Can you upload a file ?
Or describe the exact steps to take to reproduce it ?

A triangle is alwats only in one plane.

AND WILL BE able to analyse it

another thing is that if you want to make a triangle you can add a circle with 3 segments

then change the location of the verteces
i tried a test to show the angles and to no vail i cannot see the agnles
i can see the lenght of edges but not the angle?

Thanks

is the other angle 120 or 109?

BTW I hope you know which one I mean.
also what is it?

I can’t duplicate this behavior. I added a three vertex circle (equilateral triangle.) The angles were all 60 degrees. No matter how I rotated the triangle, the angles remained 60 degrees, in both local and global. I added more geometry, but the angles remained 60 degrees.

You may have found a bug. There is no way Blender should be reporting anything other than 60 degrees for all three angles. Do you recall what exact steps you used to make that model? Can you reproduce it from scratch? If so, forward the blend to the bug tracker.

If you play with it enough, you can eventually get an apparently equilateral triangle where the angles aren’t sixty (they still sum to 180, though). This shouldn’t change between local and global either, since either way the relationships stay the same. This could be expected in some minor ways, since computers are not precise with floating point, but I don’t think it should have an extra ~11 degrees.

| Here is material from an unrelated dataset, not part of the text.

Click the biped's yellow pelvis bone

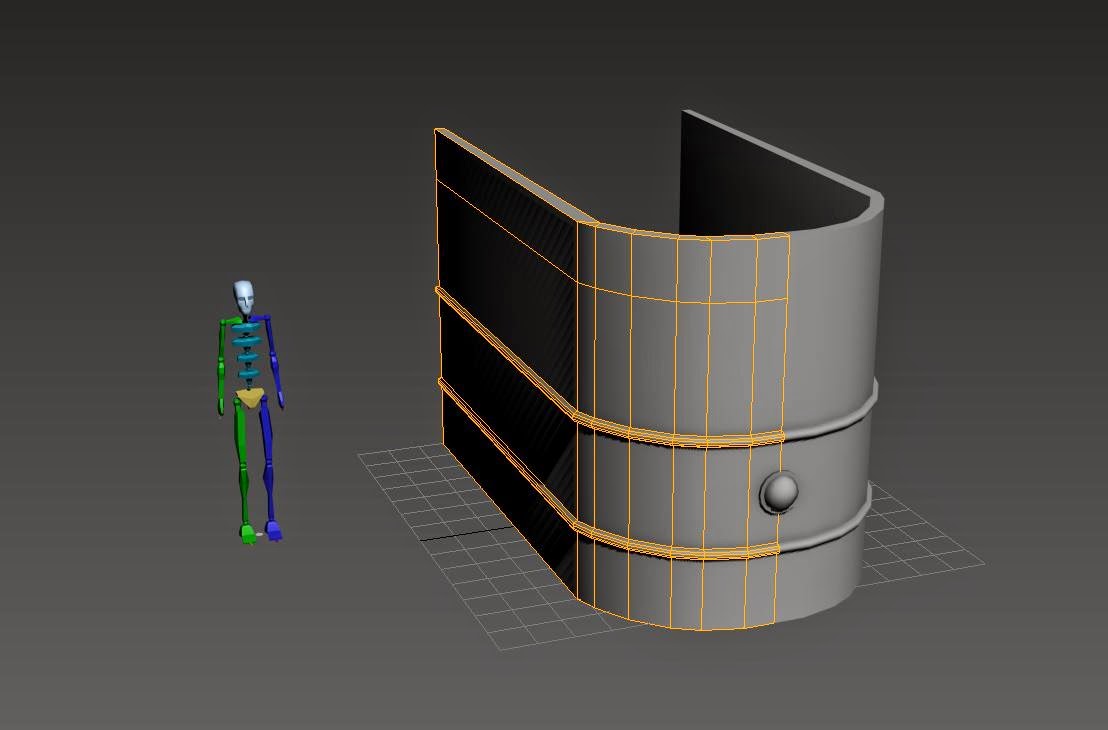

To all the people screaming about how a triangle can only be planar no matter its orientation, yes I realize this (cough didn’t think about what I was writing :rolleyes: cough), but as I said above you can finagle the floating point accuracy beyond where the interface will show it. Python, however, will show it (that it’s not truly equilateral), but the interface won’t. Still, it shouldn’t be 11 degrees of difference and they would still sum to 180.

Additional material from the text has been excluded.